Abstract 18607: Sex-specific Metabolites Associated With Incident Stroke, Incident Coronary Heart Disease, Hypertension, And Chronic Kidney Disease In The Regards Cohort

Abstract

Sex disparities continue to exist in cardiometabolic diseases. Metabolomic profiling offers the ability to gain insight into disease mechanisms. The purpose of the present analysis was to identify metabolites associated with sex and determine if sex-specific metabolites are associated with incident stoke, incident coronary heart disease (CHD), hypertension (HTN), and chronic kidney disease (CKD). Targeted metabolomics was conducted for 358 metabolites in the Reasons for Geographic and Racial Differences in Stroke (REGARDS) cohort.

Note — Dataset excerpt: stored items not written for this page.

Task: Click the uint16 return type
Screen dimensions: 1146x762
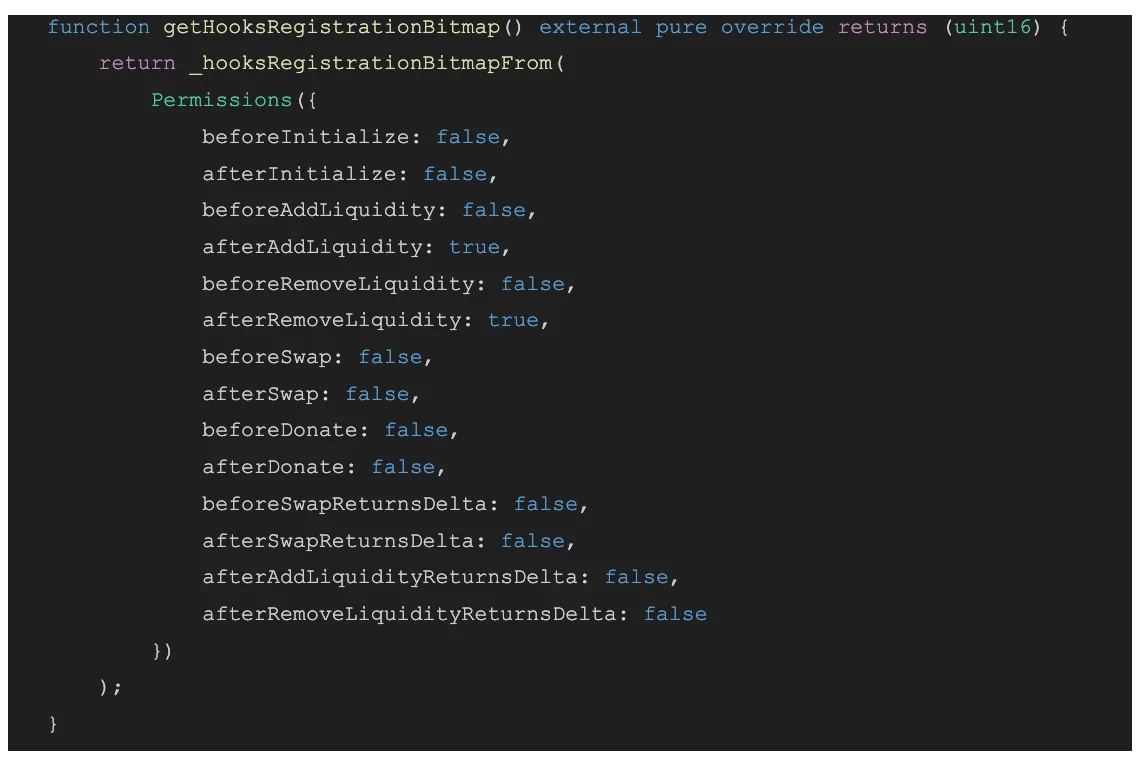Action: tap(993, 28)
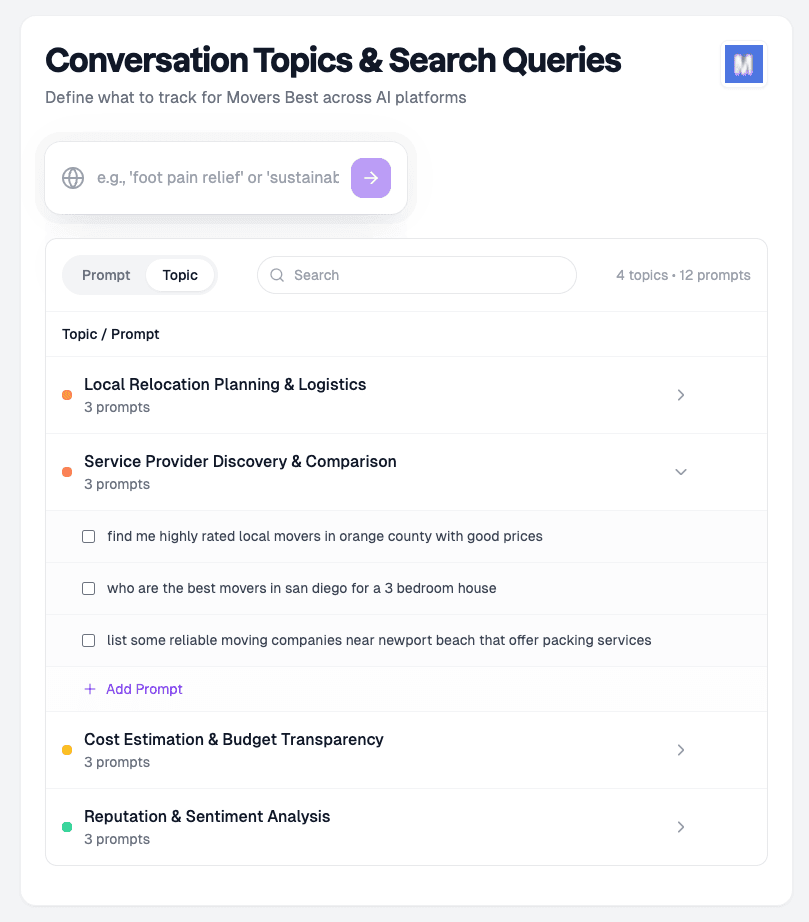Click the globe icon in the query input
The width and height of the screenshot is (809, 922).
point(72,177)
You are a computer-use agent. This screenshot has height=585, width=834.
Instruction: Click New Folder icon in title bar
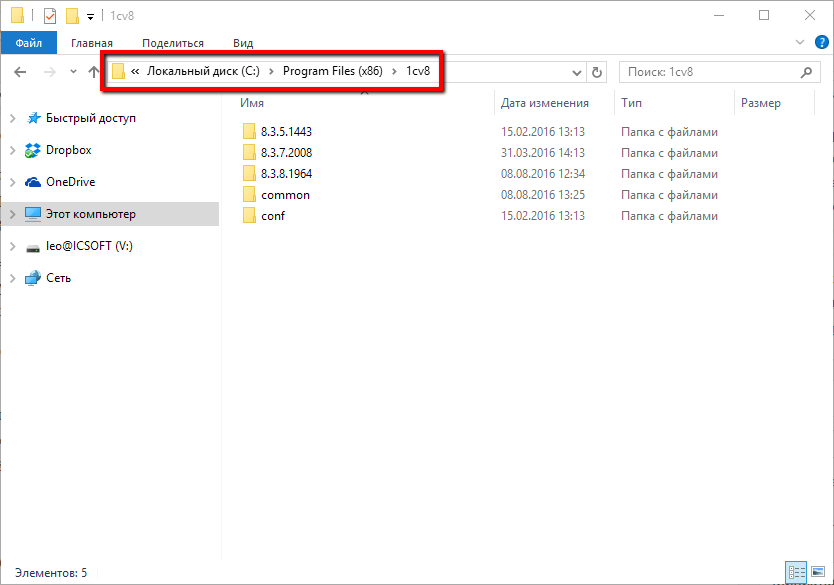pyautogui.click(x=72, y=16)
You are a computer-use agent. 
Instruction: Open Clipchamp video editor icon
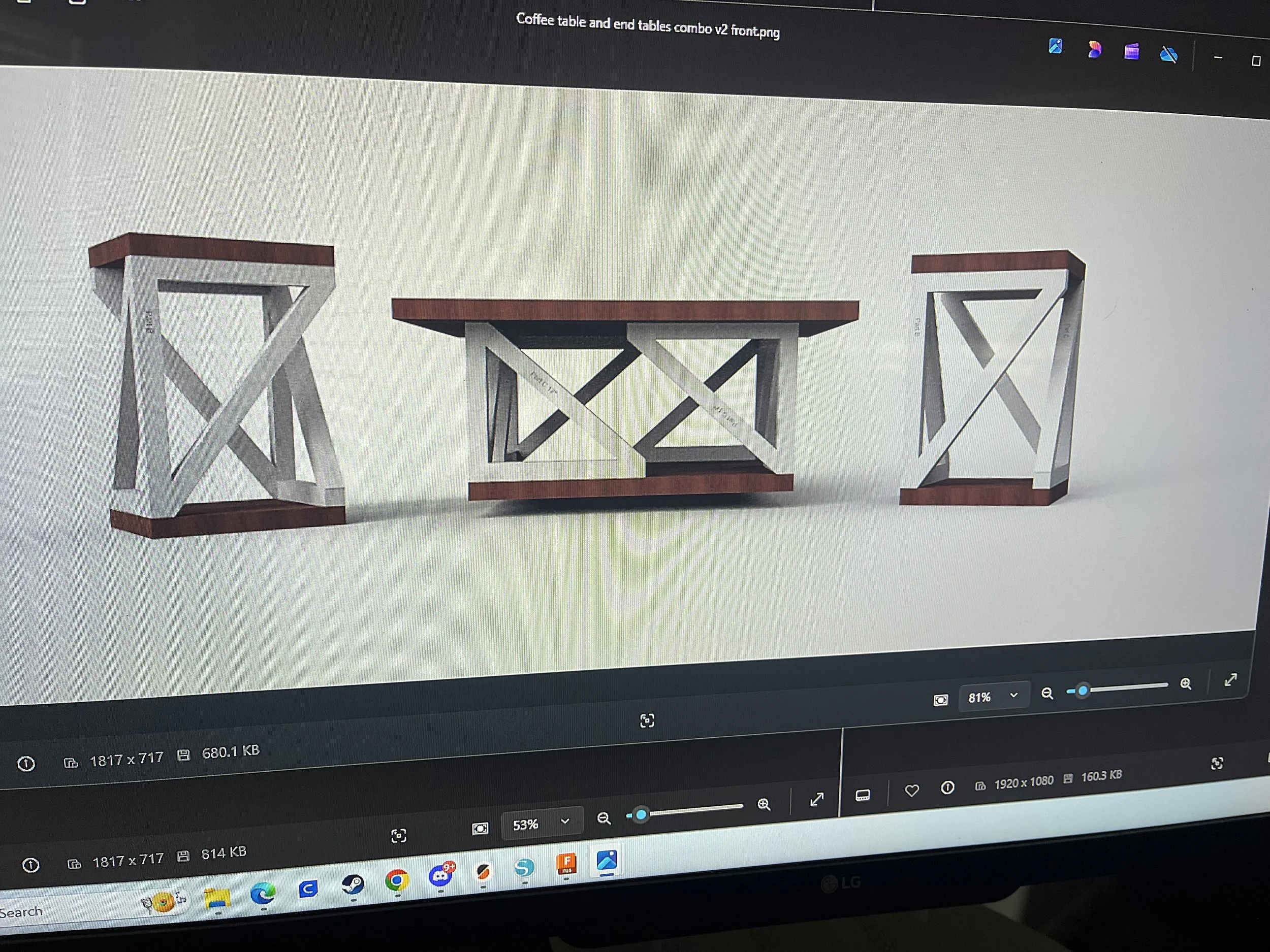click(1132, 52)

Weighted logistic regression models were used to test the association between sex and metabolites. Metabolites meeting the Bonferroni-corrected threshold were selected for replication in the Hypertension Genetic Epidemiology Network study. Cox proportional hazard models were used to calculate hazard ratios (HRs) per unit standard deviation (SD) of each replicated metabolite with incident stroke and incident CHD. Weighted logistic regression models were used to calculate odds ratios (ORs) per unit SD of each replicated metabolite with prevalent HTN and prevalent CKD. A total of 1,898 individuals were included in the analysis and 50.47% of the sample was male sex. The mean age was 68.40 ± 10.55 years and 43% of the sample was Black race. Sixteen metabolites were associated with sex, meeting the Bonferroni-adjusted p-value of 1.4 x 10 -4 . These included 8 lipids, 6 amino acids, 1 indole, and 1 quinoline. Of these 16 metabolites, none were associated with incident stroke or incident CHD. Kynurenic acid and leucine were associated with HTN in the base model adjusting for age, sex, and race (kynurenic acid: OR 1.45, 95% CI [1.19, 1.76], p=2.36 x 10 -4 ; leucine: OR 1.41, 95% CI [1.14, 1.76], p=2.03 x 10 -3 ). Indole-3-lactic acid and kynurenic acid were associated with CKD in the full model adjusting for age, sex, race, smoking, alcohol use, and BMI (indole-3-lactic acid: OR 3.83, 95% CI [2.77, 5.29], p=5.93 x 10 -16 ; kynurenic acid: OR 6.63, 95% CI [4.67, 9.41], p=1.50 x 10 -25 ). Our findings shed light on the sexual dimorphism of the metabolome and suggest that differences in biochemical pathways may contribute to sex disparities in cardiometabolic disease risk.